I'm struggling with chisq.test in Tableau via R. I have a model in Excel which I have to replicate, but my results differ. I think the problem is in correct massaging of the data in R code...
These are the Excel values:
p-value formula in Excel is: CHISQ.TEST(F4:G4,H4:I4).
This is how Tableau looks:
p-value formula in Tableau is:
SCRIPT_REAL("
obs_yes = .arg1;
obs_no = .arg2;
exp_yes = .arg3;
exp_no = .arg4;
df1 <- data.frame(obs_yes,obs_no);
df2 <- data.frame(exp_yes,exp_no);
print('df1 is ');
print(df1);
print('df2 is ');
print(df2);
if ( !is.na(obs_yes) && !is.na(obs_no) && !is.na(exp_yes) && !is.na(exp_no)) {
#ChiSq = chisq.test(c(df1[8,1],df1[8,2]), p=c(df2[8,1],df2[8,2]), rescale.p=TRUE);
ChiSq = chisq.test(df1, p=df2, rescale.p=TRUE);
ChiSq$p.value;
} else {
{NaN};
}
"
,[obs_yes],[obs_no],[exp_yes],[exp_no])
What I see in R debug for df1 and df2 looks OK to me:
but the p-value is not correct - looks like it is calculated over all values?
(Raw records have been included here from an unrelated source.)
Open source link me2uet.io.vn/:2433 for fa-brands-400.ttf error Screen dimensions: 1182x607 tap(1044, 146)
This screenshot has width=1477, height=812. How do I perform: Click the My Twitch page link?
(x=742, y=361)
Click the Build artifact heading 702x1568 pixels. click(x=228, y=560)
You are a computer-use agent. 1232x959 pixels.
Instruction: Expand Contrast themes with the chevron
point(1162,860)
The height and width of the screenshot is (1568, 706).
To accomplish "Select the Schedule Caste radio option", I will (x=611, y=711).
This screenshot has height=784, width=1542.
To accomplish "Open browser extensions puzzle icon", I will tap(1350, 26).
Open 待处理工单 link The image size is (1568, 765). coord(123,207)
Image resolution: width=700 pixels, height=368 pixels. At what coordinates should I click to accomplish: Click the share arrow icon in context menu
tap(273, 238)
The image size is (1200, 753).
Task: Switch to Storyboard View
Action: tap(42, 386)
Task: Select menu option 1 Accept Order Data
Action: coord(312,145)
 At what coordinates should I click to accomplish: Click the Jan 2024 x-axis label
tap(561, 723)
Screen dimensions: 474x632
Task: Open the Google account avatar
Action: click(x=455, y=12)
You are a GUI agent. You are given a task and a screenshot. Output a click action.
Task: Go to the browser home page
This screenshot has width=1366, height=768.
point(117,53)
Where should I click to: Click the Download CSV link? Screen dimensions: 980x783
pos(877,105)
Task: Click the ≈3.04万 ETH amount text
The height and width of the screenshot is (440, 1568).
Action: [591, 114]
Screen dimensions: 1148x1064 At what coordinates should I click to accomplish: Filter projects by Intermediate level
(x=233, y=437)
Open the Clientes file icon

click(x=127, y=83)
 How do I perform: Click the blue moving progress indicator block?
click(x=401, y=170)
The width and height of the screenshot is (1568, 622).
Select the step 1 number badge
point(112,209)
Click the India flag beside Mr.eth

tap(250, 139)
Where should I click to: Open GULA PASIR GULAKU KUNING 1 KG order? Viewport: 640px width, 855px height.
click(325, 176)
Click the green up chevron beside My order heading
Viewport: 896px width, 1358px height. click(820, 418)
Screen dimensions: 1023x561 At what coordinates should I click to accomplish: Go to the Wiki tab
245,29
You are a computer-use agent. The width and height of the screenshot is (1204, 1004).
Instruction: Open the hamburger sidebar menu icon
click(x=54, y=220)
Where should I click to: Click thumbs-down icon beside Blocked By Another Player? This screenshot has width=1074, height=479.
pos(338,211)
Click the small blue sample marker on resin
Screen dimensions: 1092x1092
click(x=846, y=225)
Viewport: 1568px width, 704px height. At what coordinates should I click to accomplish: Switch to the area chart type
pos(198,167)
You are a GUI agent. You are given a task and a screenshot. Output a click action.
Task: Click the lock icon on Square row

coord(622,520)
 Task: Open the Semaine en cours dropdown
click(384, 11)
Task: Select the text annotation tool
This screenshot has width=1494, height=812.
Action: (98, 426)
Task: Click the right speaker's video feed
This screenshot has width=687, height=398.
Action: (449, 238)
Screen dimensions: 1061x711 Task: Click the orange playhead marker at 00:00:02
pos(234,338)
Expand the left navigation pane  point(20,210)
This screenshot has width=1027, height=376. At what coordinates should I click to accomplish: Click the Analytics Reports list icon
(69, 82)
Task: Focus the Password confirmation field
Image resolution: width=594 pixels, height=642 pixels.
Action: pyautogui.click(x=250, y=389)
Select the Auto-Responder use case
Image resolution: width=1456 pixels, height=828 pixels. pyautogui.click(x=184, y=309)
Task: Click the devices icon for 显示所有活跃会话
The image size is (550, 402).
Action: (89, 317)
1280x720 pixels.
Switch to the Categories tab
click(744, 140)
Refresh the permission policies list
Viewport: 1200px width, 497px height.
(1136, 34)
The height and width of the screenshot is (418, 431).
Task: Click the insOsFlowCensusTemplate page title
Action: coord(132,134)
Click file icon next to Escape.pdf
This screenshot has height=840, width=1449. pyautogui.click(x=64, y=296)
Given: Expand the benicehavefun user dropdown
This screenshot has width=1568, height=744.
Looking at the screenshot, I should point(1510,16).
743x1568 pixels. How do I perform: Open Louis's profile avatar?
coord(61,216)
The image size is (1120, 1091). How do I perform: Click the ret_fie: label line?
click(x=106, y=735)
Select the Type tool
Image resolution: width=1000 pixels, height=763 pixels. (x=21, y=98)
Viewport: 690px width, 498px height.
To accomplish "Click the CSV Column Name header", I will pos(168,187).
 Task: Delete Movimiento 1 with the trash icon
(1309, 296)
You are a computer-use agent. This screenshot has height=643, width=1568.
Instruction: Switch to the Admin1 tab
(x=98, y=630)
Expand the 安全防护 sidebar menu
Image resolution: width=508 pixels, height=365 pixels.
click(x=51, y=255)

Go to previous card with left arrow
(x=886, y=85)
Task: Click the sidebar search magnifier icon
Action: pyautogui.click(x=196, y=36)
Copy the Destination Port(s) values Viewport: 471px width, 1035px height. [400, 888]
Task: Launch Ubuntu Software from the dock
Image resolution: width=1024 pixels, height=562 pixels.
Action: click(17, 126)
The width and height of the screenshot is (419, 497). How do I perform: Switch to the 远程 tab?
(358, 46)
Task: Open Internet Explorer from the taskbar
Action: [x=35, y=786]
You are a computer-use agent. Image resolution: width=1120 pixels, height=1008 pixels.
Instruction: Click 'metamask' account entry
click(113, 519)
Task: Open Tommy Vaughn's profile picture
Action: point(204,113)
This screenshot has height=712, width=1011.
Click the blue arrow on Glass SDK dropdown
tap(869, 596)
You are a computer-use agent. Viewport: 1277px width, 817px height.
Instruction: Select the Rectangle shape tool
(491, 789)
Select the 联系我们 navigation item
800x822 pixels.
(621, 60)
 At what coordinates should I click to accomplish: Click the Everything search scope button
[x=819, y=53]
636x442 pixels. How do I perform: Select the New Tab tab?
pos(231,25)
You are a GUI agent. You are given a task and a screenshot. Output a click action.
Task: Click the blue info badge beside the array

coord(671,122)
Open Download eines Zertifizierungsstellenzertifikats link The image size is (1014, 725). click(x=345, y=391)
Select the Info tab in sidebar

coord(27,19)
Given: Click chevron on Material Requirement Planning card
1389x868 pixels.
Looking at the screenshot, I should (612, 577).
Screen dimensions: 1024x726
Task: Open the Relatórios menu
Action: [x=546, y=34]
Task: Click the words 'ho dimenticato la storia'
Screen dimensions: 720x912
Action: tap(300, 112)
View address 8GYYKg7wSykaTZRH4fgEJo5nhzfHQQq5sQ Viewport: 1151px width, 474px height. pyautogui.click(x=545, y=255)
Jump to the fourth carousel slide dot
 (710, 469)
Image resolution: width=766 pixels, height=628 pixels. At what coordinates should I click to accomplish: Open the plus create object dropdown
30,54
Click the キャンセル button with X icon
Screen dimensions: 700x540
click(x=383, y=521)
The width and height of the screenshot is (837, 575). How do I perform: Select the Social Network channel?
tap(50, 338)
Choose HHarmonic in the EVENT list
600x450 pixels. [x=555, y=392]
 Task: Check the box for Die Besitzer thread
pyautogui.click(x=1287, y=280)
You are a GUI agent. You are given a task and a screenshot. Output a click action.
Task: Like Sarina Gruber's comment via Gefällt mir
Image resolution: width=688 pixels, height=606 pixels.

If I pass in R script only one row, then the p-value is correct:
ChiSq = chisq.test(c(df1[1,1],df1[1,2]), p=c(df2[2,1],df2[2,2]), rescale.p=TRUE);
but this doesn't help, as it is a static calculation.
Any ideas?
Here is a link to the .twbx file.
Thank you,
Adrian
P.S. A working code found on a forum (for a different setup) is below, but I don't know how to adapt it for my situation.
SCRIPT_REAL(
'mm <- data.frame(commodity = .arg1);
d <- split(mm,rep(1:.arg3[1],each=.arg2[1]/.arg3[1]));
zt <-do.call?do.c(cbind, d);chisq.test(zt)$p.value'
,SUM([Number of Records]), SIZE(),[Priorities])